Alluxio / alluxio

Alluxio, data orchestration for analytics and machine learning in the cloud
https://www.alluxio.io
Apache License 2.0
6.84k stars 2.94k forks source link

Excessive number of block reader threads in Alluxio worker. #17551

Open humengyu2012 opened 1 year ago

humengyu2012 commented 1 year ago

Alluxio Version:

2.9.3

Describe the bug

Our Alluxio cluster is not in the same data center as HDFS. When the dedicated inter-data center bandwidth is fully utilized, the number of block reader threads of the workers will increase significantly. Moreover, when the inter-data center bandwidth recovers to normal, the Alluxio worker will not automatically recover, which will affect clients and prevent them from reading data. To address this issue, we can only restore the system by restarting the worker. We have a alluxio cluster that has not experienced similar issues since the dedicated inter-data center bandwidth was expanded.

image

Expected behavior

When the dedicated inter-data center bandwidth recovers to normal, Alluxio worker will also recover automatically.

Urgency

Not very urgent.

uniqueZt commented 1 year ago

i also meet the same problem, i find that may be occers thread leak

jiacheliu3 commented 1 year ago

@fuzhengjia do you know who this should be assigned to? Tks

jiacheliu3 commented 1 year ago

When the network is slow, new read requests will make the thread pool create more threads to handle them. So I think the first part of behavior is expected. Your screenshot shows ~100 reader threads at max, which is totally normal. https://github.com/Alluxio/alluxio/blob/06ffdd5ebfc14b087bf367042a9f85e4de9a3033/core/server/worker/src/main/java/alluxio/worker/grpc/GrpcExecutors.java#L63

What do you mean by Moreover, when the inter-data center bandwidth recovers to normal, the Alluxio worker will not automatically recover, which will affect clients and prevent them from reading data.? If the request flow quiets down, some threads will be released from the thread pool (after being idle for more than 10s THREAD_STOP_MS = Constants.SECOND_MS * 10). But note that there are still new requests coming in so the thread count should go down slowly, because a thread needs to be idle(not one single request for it) for more than 10s to be released. I don't understand how that prevents clients from reading data? Do you have a stacktrace or the client/worker jstack?

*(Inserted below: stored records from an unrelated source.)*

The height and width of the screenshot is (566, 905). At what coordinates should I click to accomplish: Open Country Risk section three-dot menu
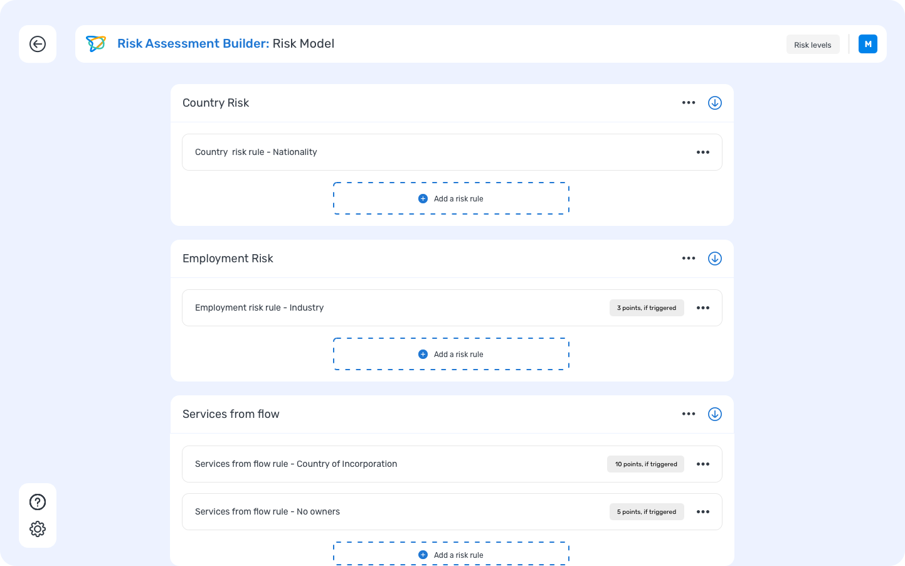(x=689, y=103)
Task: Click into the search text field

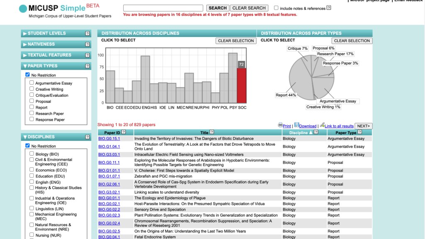Action: [163, 8]
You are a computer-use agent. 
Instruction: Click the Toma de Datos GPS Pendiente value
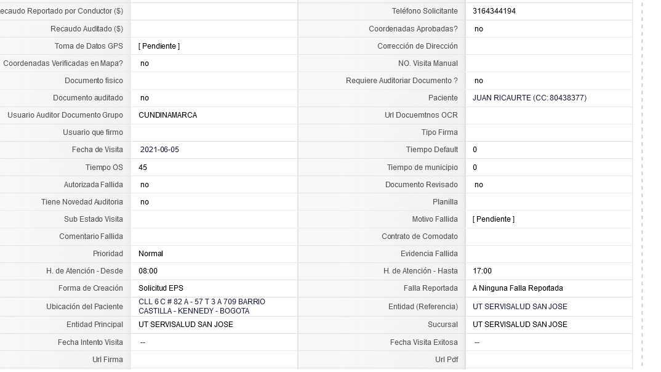pos(159,46)
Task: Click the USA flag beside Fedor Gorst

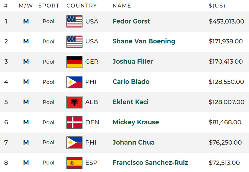Action: point(74,21)
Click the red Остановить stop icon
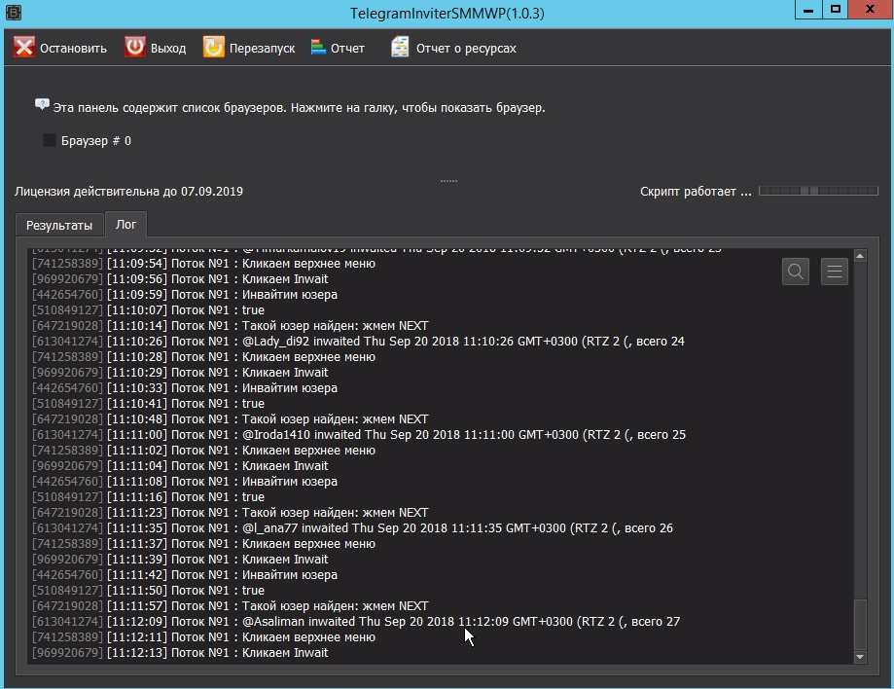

By default the block reader thread pool can have 2048 threads. Did you observe more than 100 threads in the pool?

fyi @dbw9580 for visibility

dbw9580 commented 1 year ago

Can you take a jstack dump and see if there are any block reader thread in a blocked state that can not make any progress, even though there are no outstanding client requests?

humengyu2012 commented 1 year ago

This is a very strange problem, and I can hardly reproduce it when the network bandwidth is sufficient. If the same issue occurs again, I will reply with the jstack information of the worker here. However, we may never be able to reproduce this issue again because our dedicated inter-data center network has been expanded, and there will no longer be a saturation situation.

github-actions[bot] commented 3 months ago

This issue has been automatically marked as stale because it has not had recent activity. It will be closed in two weeks if no further activity occurs. Thank you for your contributions.